ABOUT THIS TASK
Each line of the records that holds "value" should be shown in full.

Stored data entries:
<<<<

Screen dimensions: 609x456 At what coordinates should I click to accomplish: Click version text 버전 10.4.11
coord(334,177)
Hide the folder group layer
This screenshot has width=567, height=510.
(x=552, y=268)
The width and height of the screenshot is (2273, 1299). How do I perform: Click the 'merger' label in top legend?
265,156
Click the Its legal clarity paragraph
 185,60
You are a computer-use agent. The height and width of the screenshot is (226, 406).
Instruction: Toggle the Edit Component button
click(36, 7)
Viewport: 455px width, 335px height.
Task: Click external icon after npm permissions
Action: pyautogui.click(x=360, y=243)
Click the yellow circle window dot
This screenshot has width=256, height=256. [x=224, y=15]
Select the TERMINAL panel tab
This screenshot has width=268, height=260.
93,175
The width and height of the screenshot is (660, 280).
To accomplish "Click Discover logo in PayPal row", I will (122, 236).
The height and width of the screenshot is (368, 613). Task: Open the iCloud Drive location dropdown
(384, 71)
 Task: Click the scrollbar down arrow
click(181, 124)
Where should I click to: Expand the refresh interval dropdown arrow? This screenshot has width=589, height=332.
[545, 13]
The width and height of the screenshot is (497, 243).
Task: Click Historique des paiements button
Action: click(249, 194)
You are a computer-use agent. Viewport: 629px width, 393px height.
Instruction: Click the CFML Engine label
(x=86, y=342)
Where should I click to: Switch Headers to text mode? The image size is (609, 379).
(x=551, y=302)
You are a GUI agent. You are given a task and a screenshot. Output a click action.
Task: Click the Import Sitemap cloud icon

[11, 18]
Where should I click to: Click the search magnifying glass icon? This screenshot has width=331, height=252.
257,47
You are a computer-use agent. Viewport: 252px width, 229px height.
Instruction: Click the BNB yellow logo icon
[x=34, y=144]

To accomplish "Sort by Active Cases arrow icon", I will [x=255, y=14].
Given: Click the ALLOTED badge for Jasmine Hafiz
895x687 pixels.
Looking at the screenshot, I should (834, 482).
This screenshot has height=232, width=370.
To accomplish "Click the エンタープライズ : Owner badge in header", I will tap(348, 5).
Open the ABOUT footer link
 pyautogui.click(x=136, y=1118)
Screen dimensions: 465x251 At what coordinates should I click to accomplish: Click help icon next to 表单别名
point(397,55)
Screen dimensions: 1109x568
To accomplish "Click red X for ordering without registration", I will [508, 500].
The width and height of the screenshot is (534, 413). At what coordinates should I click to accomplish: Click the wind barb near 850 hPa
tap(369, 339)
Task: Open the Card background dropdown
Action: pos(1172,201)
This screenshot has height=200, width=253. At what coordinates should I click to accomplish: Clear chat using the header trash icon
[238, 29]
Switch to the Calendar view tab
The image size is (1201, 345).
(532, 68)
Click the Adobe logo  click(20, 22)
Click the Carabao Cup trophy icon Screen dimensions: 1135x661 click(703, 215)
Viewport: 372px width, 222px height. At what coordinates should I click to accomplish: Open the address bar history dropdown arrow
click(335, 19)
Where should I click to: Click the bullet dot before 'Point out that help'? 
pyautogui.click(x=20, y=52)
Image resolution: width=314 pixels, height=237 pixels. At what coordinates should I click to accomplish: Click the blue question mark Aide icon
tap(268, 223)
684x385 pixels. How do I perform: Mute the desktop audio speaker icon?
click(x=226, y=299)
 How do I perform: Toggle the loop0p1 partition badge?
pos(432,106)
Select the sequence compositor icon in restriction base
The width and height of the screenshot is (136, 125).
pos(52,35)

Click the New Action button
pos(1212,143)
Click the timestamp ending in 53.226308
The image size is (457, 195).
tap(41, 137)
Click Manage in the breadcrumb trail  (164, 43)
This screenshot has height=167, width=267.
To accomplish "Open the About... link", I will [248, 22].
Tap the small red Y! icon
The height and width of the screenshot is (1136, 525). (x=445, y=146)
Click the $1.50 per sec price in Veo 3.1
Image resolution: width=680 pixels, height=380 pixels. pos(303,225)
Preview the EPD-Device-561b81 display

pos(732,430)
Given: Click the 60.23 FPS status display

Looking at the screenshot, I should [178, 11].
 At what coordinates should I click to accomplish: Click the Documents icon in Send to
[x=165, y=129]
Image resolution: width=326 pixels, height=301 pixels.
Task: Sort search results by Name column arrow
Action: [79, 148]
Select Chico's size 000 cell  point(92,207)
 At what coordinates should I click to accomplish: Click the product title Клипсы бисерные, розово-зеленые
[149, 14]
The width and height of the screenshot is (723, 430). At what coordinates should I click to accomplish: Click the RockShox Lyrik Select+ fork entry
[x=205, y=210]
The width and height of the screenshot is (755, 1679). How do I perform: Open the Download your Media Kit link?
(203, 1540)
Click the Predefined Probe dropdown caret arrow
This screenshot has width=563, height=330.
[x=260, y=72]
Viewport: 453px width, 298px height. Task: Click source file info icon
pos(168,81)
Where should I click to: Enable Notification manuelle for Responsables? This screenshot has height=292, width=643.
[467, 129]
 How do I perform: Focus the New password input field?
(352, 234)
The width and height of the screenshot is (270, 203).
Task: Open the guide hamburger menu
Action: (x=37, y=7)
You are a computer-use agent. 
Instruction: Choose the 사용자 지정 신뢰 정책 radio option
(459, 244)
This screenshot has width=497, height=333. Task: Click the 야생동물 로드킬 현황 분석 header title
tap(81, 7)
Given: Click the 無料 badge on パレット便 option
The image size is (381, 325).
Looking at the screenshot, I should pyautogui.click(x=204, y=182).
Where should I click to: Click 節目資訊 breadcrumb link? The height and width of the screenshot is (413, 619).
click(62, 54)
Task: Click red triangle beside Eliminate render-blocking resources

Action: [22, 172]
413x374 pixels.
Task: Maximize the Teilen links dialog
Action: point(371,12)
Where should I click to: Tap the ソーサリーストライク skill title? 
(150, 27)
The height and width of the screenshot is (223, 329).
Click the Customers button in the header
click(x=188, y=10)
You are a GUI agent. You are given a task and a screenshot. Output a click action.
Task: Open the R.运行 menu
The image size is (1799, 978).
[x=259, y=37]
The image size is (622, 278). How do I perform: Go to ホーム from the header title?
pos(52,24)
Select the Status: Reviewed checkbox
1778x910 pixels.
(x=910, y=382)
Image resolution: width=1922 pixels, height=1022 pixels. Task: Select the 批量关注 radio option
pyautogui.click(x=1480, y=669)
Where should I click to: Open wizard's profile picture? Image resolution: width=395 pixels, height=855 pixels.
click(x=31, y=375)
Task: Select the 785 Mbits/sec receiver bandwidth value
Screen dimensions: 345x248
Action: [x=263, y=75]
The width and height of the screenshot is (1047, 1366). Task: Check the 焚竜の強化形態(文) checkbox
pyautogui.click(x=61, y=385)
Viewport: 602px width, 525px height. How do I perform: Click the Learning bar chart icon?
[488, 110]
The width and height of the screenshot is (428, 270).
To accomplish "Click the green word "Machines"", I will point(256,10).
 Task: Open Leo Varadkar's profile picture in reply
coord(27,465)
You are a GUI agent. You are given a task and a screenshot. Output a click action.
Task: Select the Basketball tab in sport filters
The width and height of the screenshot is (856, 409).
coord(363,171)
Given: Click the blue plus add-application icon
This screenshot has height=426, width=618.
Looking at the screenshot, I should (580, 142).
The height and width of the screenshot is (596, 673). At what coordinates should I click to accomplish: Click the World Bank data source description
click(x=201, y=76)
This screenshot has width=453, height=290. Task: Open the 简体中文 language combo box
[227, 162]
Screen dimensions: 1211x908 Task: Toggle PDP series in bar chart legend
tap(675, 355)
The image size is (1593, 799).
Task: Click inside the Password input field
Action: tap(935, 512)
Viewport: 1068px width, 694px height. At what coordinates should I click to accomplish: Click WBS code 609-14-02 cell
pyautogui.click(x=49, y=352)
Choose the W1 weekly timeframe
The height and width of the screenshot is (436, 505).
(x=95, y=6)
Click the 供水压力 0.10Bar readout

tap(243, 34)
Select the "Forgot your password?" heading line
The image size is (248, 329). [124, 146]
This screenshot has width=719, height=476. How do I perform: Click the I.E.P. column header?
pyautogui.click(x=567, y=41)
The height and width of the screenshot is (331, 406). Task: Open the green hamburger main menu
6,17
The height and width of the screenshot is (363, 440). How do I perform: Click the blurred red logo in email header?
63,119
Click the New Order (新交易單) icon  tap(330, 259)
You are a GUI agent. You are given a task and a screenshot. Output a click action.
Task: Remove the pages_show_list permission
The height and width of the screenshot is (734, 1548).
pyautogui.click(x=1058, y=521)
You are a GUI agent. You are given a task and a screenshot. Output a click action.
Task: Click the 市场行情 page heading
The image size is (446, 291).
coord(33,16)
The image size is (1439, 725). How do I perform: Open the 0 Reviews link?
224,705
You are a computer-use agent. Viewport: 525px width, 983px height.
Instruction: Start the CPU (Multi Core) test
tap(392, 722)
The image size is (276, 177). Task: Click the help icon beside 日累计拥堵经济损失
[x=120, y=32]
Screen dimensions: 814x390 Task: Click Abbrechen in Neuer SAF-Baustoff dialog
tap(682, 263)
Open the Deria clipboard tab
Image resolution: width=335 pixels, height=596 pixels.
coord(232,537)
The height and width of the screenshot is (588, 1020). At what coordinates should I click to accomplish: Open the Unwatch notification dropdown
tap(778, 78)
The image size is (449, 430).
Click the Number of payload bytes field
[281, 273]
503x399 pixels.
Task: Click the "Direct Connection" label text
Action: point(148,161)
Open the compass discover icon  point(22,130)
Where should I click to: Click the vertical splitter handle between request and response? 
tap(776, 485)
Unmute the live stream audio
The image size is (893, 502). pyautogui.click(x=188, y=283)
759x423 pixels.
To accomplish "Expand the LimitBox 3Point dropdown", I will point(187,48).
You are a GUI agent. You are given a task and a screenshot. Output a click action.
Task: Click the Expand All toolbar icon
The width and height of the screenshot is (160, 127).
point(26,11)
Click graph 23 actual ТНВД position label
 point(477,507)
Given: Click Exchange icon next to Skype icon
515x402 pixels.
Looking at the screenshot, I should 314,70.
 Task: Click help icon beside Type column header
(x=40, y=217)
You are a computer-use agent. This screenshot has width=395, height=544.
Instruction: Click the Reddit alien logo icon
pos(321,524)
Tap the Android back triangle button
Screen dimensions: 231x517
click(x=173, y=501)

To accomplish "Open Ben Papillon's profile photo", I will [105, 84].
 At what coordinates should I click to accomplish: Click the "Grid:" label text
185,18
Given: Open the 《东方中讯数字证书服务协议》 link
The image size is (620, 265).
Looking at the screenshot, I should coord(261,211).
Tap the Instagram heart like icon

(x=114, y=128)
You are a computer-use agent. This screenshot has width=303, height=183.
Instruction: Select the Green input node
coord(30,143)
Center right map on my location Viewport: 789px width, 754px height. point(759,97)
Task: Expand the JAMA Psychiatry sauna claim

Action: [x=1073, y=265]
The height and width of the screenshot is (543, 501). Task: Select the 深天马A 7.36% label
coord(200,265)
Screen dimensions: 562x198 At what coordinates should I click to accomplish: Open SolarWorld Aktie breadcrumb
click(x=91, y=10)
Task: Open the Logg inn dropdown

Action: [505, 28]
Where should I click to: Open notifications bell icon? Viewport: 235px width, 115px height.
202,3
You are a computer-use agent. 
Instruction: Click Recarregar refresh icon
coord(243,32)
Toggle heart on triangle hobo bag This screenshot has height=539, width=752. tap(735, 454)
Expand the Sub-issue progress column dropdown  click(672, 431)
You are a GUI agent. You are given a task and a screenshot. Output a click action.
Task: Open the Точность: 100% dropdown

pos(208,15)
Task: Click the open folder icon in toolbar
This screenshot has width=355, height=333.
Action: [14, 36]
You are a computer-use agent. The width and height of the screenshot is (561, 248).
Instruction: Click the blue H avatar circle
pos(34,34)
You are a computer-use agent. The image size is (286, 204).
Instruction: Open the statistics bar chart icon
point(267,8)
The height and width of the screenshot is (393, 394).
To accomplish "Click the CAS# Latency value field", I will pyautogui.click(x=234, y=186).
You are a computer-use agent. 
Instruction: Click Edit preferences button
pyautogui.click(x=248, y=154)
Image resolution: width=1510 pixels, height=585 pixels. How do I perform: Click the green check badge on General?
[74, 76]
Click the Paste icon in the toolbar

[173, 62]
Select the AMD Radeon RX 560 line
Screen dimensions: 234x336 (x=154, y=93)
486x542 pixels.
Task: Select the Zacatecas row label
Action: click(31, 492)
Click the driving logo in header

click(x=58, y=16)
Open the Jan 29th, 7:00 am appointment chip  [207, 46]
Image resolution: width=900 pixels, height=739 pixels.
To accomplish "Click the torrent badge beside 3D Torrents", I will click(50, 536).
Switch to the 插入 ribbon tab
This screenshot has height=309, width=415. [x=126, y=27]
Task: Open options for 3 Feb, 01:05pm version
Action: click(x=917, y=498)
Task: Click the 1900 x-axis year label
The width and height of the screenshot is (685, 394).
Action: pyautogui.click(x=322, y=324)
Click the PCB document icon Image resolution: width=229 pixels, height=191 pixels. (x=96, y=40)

>>>>

ANSWER SPACE
Task: Select the 785 Mbits/sec receiver bandwidth value
To accomplish "Click the CAS# Latency value field", I will pyautogui.click(x=234, y=186).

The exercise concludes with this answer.